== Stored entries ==
*** Begin section ***
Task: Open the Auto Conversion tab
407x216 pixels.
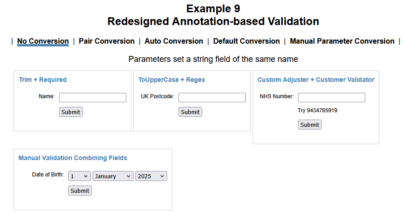Action: click(x=174, y=41)
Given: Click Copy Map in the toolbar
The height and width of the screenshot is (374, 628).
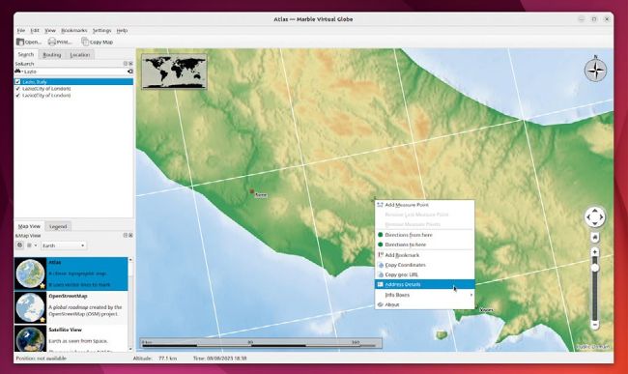Looking at the screenshot, I should (97, 42).
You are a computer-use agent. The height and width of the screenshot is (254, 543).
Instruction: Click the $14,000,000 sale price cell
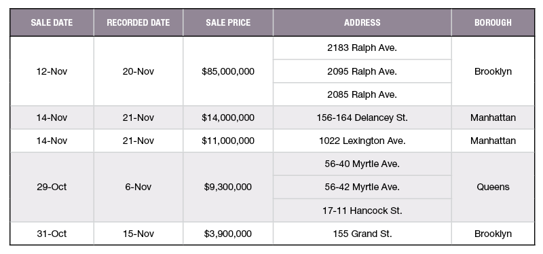[x=228, y=117]
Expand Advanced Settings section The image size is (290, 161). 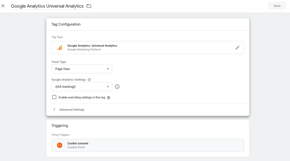click(72, 109)
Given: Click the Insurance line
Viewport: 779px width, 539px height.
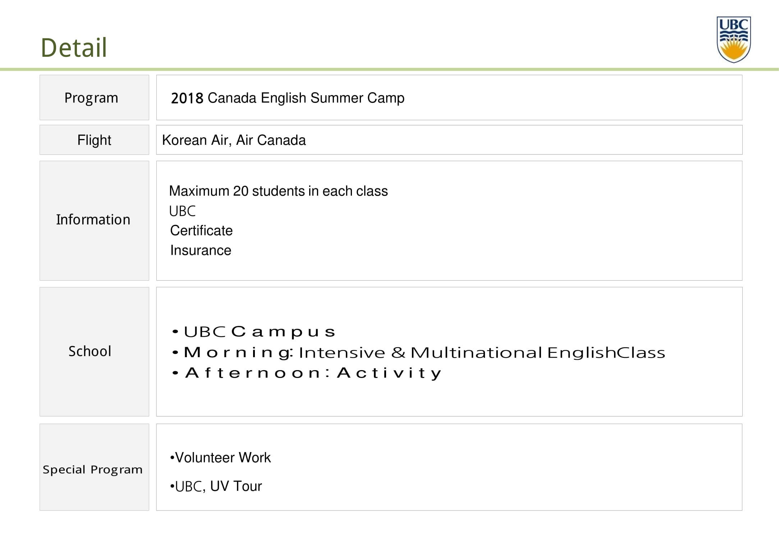Looking at the screenshot, I should [x=201, y=250].
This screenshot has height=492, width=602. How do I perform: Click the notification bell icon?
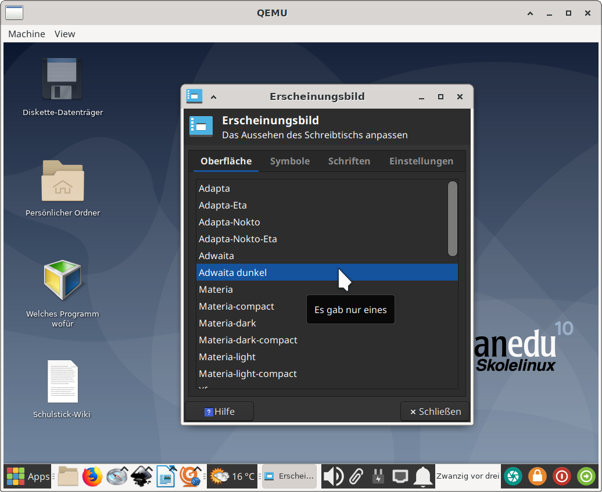(x=423, y=476)
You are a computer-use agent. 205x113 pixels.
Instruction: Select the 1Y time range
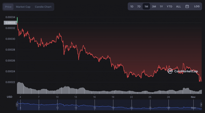161,6
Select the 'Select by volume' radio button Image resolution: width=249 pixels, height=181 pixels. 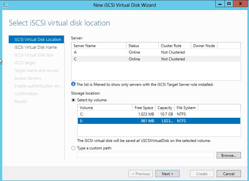(x=73, y=100)
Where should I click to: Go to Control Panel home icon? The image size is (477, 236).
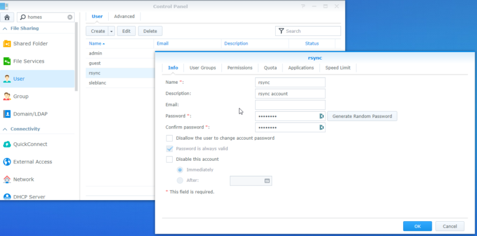(x=7, y=17)
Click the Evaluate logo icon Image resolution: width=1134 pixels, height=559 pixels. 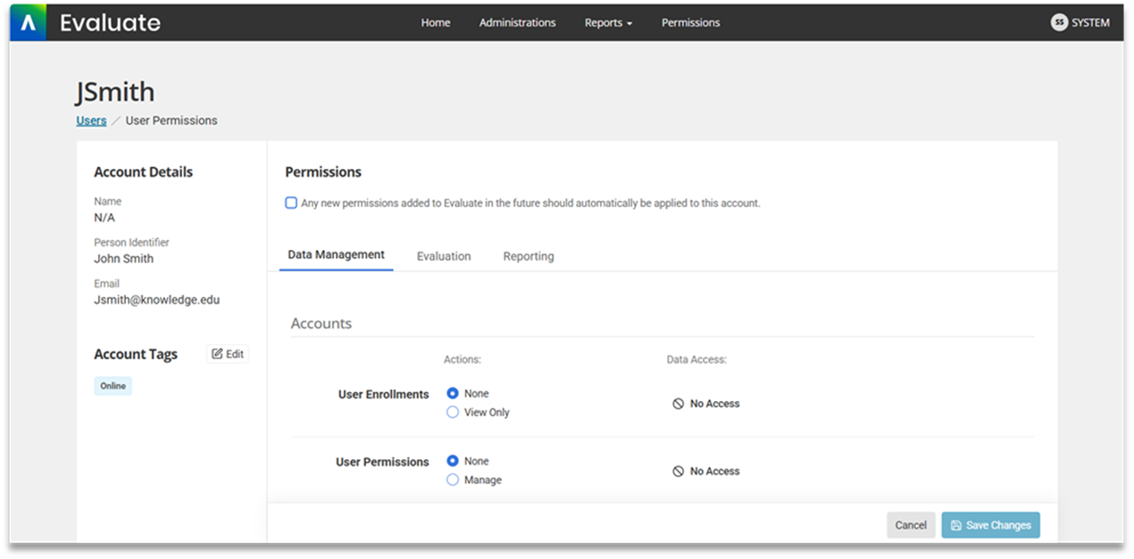(x=26, y=21)
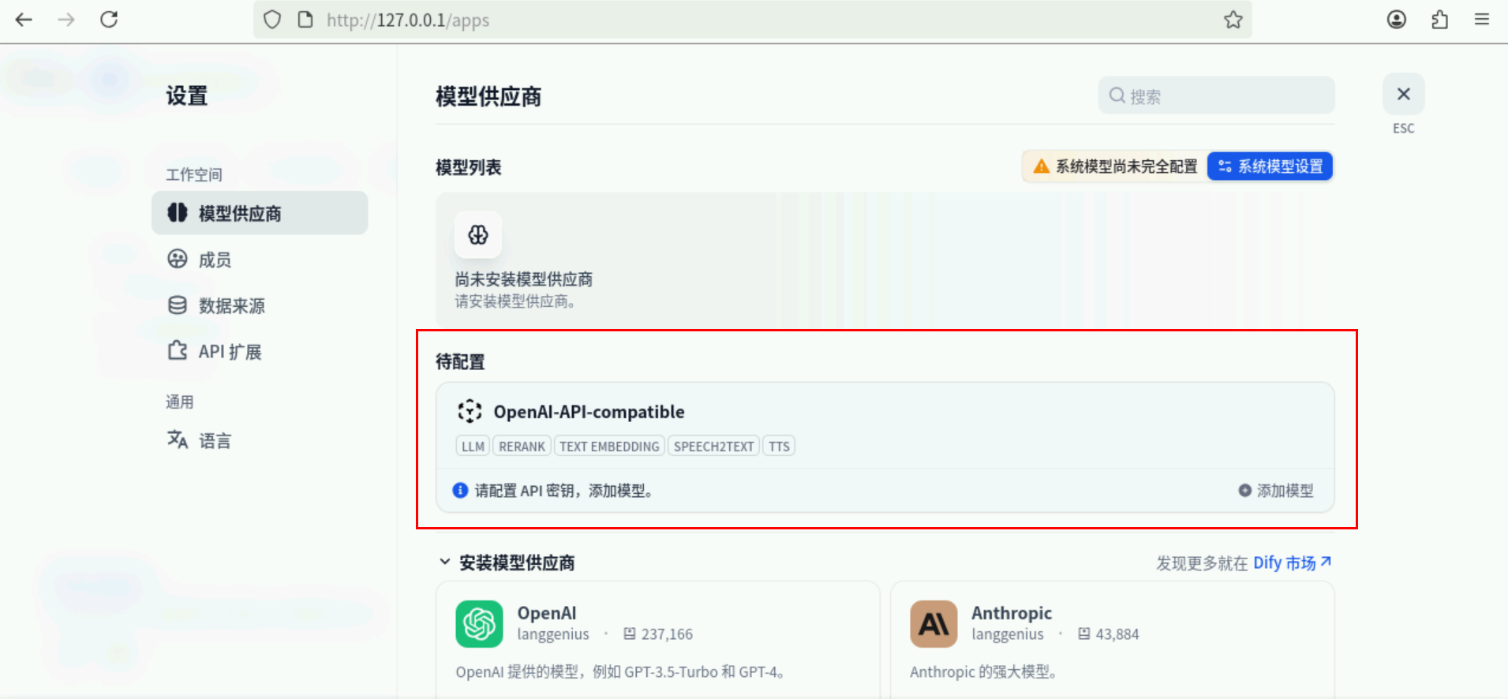Screen dimensions: 1508x699
Task: Click the warning icon for incomplete system model
Action: pos(1041,166)
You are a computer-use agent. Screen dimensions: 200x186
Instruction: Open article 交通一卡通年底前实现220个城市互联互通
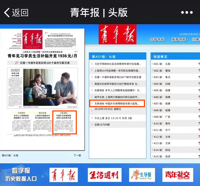[x=118, y=77]
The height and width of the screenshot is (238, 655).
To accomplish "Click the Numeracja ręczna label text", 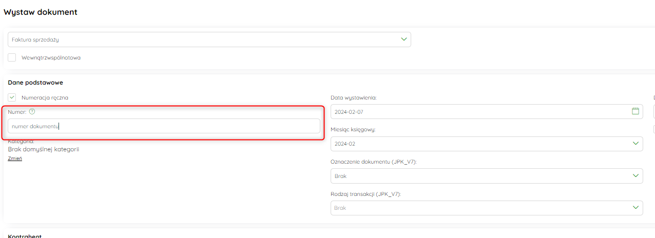I will 45,97.
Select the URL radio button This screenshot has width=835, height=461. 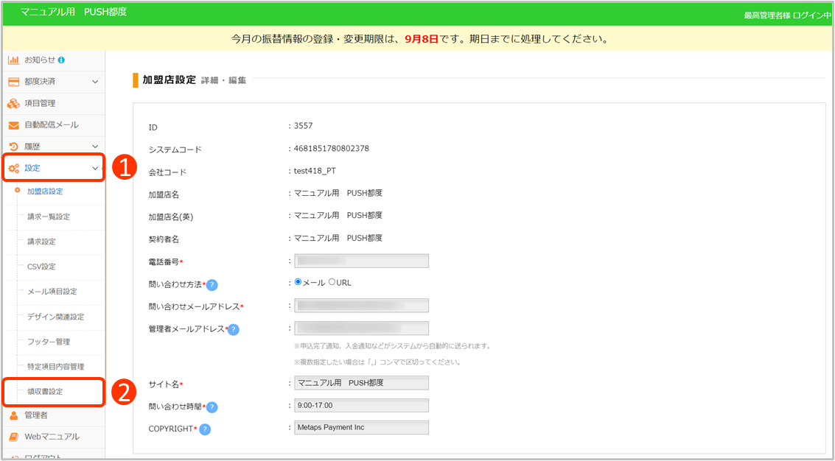click(x=332, y=282)

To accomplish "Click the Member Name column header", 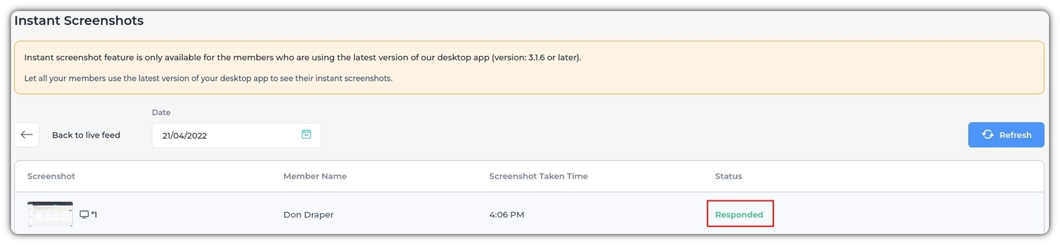I will [x=315, y=176].
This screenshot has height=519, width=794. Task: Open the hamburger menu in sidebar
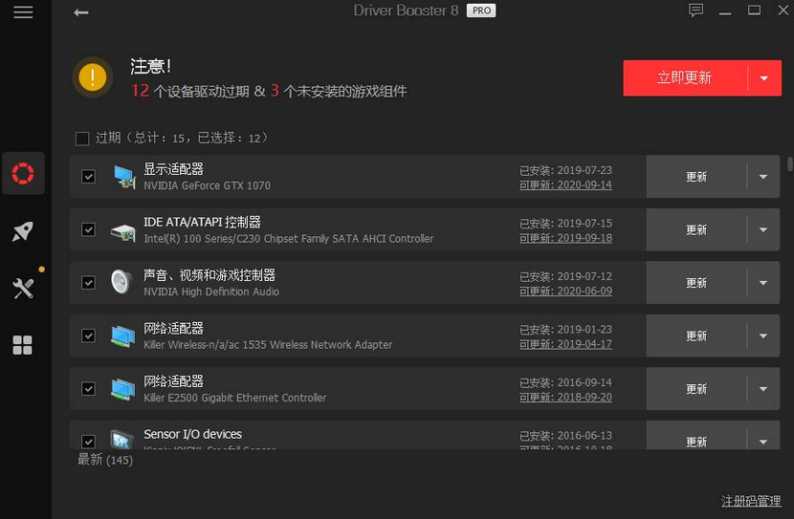coord(23,12)
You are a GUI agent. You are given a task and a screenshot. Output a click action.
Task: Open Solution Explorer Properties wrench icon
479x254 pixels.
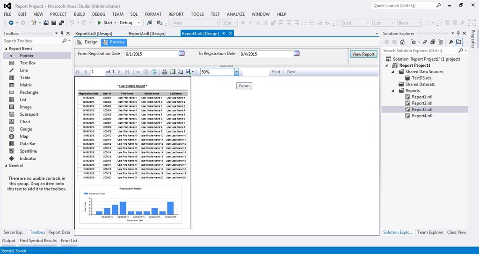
*** End section ***
== Problem ==
Every line from the one with "Task: Open Solution" through the end of the records above belongs in the answer, copied exactly; no picture does.

== Solution to this problem ==
Task: Open Solution Explorer Properties wrench icon
479x254 pixels.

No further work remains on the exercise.